─── Records for processing

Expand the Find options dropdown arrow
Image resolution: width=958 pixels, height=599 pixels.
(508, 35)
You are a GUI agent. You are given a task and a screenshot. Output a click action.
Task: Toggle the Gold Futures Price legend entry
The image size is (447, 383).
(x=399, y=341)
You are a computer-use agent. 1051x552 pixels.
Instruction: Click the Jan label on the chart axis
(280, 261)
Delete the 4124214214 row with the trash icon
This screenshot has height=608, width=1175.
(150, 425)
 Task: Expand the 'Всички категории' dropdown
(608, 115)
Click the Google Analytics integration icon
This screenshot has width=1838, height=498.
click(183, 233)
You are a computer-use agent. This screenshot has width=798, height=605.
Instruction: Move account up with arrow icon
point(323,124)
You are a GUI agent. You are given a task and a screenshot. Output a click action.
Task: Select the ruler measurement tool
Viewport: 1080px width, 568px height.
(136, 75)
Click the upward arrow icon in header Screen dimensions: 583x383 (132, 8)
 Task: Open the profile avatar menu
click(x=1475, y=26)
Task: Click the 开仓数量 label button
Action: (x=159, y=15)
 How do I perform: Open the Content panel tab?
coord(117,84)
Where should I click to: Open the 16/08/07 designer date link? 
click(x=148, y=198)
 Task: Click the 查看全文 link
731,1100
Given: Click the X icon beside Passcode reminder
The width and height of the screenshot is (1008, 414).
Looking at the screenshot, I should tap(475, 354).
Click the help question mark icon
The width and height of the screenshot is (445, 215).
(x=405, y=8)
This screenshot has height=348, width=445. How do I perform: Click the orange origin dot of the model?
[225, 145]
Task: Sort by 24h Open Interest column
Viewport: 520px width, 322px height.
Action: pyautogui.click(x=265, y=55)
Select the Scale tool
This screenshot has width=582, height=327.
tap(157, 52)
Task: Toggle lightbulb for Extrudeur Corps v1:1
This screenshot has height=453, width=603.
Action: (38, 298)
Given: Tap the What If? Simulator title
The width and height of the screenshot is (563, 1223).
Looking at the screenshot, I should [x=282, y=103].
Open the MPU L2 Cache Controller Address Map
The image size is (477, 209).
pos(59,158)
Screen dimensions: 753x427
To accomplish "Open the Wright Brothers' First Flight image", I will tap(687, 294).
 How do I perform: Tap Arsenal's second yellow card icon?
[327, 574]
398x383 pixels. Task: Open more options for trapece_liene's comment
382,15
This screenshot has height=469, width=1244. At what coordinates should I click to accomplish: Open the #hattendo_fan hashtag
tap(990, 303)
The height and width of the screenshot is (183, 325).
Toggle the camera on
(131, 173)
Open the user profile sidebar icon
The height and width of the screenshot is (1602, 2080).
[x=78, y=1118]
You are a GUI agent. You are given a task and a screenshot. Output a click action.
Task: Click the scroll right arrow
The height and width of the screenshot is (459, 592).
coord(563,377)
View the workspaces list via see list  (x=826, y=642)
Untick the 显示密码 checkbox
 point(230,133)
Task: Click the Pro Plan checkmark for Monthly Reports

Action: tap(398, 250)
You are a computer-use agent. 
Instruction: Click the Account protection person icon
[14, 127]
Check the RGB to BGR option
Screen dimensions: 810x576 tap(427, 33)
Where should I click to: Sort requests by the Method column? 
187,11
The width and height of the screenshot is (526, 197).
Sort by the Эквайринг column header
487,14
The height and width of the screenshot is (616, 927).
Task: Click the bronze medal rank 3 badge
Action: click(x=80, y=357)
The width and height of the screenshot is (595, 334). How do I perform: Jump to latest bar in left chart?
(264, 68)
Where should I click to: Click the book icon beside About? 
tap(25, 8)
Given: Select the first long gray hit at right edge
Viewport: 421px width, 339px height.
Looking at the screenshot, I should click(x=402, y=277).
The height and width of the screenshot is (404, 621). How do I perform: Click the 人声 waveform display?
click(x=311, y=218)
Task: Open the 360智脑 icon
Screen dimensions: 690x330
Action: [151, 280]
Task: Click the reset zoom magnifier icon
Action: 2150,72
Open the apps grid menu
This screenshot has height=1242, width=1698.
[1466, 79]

──────

Set down, with no changes, the part of the items that opens with the line containing "The height and width of the screenshot is (404, 621)." and runs through the last line of the items.

◆ **Finished answer**:
The height and width of the screenshot is (404, 621). How do I perform: Click the 人声 waveform display?
click(x=311, y=218)
Task: Open the 360智脑 icon
Screen dimensions: 690x330
Action: [151, 280]
Task: Click the reset zoom magnifier icon
Action: 2150,72
Open the apps grid menu
This screenshot has height=1242, width=1698.
[1466, 79]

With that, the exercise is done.